Oh what a twisted thread we weave....

Fri Oct 28 20:29:46 EDT 2005

Hi

First off I'm not using anything from Twisted. I just liked the subject
line :)

The folks of this list have been most helpful before and I'm hoping
that you'll take pity on a the dazed and confused. I've read stuff on
this group and various website and book until my head is spinning...

Here is a brief summary of what I'm trying to do and an example below.
I have the code below in a single threaded version and use it to test a
list of roughly 6000 urls ensure that they "work". If they fail I track
the kind of failures and then generate a report. Currently it take
about 7 - 9 hours to run through the entire list. I basically create a
list from a file containing a  list of URLS and then iterate over the
list and check each page as I go through the list. I get all sort of
flack because it takes so long so I thought I could speed it up by
using a Queue and X number of threads. Seems easier said then done.
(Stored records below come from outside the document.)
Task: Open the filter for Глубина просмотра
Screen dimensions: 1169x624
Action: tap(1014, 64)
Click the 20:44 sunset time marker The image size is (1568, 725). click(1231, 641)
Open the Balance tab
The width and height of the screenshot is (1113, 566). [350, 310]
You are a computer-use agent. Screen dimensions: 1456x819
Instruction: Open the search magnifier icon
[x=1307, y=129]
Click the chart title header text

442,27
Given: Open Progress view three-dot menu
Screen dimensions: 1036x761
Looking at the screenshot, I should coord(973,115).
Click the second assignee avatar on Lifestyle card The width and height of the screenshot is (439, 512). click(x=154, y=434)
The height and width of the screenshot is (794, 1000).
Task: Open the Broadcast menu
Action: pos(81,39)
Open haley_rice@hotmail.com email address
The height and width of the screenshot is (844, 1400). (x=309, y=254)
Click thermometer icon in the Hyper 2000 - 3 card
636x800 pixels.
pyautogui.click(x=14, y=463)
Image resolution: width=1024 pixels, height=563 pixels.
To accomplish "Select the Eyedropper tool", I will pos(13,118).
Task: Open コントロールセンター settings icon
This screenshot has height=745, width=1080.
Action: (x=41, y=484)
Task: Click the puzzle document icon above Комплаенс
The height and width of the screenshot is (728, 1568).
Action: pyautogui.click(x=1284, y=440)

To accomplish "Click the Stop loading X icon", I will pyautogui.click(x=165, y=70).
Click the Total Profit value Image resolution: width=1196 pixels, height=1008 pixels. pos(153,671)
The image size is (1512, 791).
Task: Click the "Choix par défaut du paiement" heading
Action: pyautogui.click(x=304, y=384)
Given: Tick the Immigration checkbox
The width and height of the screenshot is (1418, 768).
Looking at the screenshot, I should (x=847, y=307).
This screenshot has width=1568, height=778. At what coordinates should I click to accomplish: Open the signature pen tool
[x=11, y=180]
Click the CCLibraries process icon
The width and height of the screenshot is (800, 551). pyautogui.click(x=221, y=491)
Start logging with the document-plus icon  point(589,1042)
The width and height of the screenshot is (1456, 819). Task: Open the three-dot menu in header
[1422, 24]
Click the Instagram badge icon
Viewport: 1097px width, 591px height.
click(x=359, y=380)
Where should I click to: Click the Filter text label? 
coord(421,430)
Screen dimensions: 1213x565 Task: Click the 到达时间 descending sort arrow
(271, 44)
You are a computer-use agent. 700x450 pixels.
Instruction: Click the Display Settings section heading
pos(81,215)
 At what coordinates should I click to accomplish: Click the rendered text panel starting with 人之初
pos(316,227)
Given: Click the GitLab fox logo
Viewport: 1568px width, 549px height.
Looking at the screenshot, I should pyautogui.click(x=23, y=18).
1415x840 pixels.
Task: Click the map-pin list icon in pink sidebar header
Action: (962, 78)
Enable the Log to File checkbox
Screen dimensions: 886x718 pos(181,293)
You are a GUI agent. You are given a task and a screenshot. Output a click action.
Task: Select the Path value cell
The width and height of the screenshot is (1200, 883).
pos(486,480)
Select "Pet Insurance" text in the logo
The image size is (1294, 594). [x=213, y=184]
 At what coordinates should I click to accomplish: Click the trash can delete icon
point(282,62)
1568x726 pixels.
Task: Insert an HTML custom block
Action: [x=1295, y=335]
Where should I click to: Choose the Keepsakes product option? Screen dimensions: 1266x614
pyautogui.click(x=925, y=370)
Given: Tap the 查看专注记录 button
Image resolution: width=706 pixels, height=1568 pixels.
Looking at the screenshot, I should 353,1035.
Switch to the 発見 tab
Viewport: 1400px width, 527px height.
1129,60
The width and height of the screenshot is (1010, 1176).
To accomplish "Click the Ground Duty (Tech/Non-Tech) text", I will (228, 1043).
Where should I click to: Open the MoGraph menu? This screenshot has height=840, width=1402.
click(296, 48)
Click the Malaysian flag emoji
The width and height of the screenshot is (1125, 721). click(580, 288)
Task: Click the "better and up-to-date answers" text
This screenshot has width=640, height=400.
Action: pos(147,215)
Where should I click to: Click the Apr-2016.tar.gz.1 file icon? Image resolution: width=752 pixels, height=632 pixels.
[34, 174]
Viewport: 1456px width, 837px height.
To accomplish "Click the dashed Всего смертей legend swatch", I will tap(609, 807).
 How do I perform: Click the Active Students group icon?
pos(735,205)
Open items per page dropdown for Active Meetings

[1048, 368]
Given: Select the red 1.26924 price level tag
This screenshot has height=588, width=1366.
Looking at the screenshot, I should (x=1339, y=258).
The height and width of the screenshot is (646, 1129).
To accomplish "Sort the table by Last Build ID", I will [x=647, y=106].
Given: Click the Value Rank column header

However in my test below I can't even get it to catch a single error in
my if statement in the Run() function. I'm stumped as to why. Any help
would be Greatly appreciated. and if so inclined pointers on how to
limit the number of threads of a give number of threads.

Thank you in advance! I really do appreciate it

here is what I have so far... Yes there are somethings that are unused
from previous test. Oh and to give proper credit this is based on some
code from  http://starship.python.net/crew/aahz/OSCON2000/SCRIPT2.HTM

import threading, Queue
from time import sleep, time
import urllib2
import formatter
import string
#toscan = Queue.Queue
#scanned = Queue.Queue
#workQueue = Queue.Queue()

MAX_THREADS = 10

timeout = 90			# sets timeout for urllib2.urlopen()
failedlinks = []		# list for failed urls
zeromatch = []			# list for 0 result searches
t = 0 					# used to store starting time for getting a page.
pagetime = 0			# time it took to load page
slowestpage = 0			# slowest page time
fastestpage = 10 		# fastest page time
cumulative = 0			# total time to load all pages (used to calc. avg)
ST_zeroMatch = 'You found 0 products'
ST_zeroMatch2 = 'There are no products matching your selection'

class Retriever(threading.Thread):
	def __init__(self, URL):
		self.done = 0
		self.URL = URL
		self.urlObj = ''
		self.ST_zeroMatch = ST_zeroMatch
		print '__init__:self.URL', self.URL
		threading.Thread.__init__(self)

	def run(self):
		print 'In run()'
		print "Retrieving:", self.URL
		#self.page = urllib.urlopen(self.URL)
		#self.body = self.page.read()
		#self.page.close()
		self.t = time()
		self.urlObj = urllib2.urlopen(self.URL)
		self.pagetime = time() - t
		self.webpg = self.urlObj.read()
		print 'Retriever.run: before if'
		print 'matching', self.ST_zeroMatch
		print ST_zeroMatch
# why does this always drop through even though the If should be true.
		if (ST_zeroMatch or ST_zeroMatch2) in self.webpg:
			# I don't think I want to use self.zeromatch, do I?
			print '** Found zeromatch'
			zeromatch.append(url)
		#self.parse()
		print 'Retriever.run: past if'
		print 'exiting run()'
		self.done = 1

# the last 2 Shop.Com Urls should trigger the zeromatch condition
sites = ['http://www.foo.com/',
    'http://www.shop.com',
    'http://www.shop.com/op/aprod-~zzsome+thing',
    'http://www.shop.com/op/aprod-~xyzzy'
    #'http://www.yahoo.com/ThisPageDoesntExist'
    ]

threadList = []
URLs = []
workQueue = Queue.Queue()

for item in sites:
    workQueue.put(item)

print workQueue
print
print 'b4 test in sites'

for test in sites:
    retriever = Retriever(test)
    retriever.start()
    threadList.append(retriever)

print 'threadList:'
print threadList
print 'past for test in sites:'

while threading.activeCount()>1:
	print'Zzz...'
	sleep(1)

print 'entering retriever for loop'
for retriever in threadList:
    #URLs.extend(retriever.run())
	retriever.run()

print 'zeromatch:', zeromatch
# even though there are two URLs that that should be here nothing ever
gets appeneded to the list.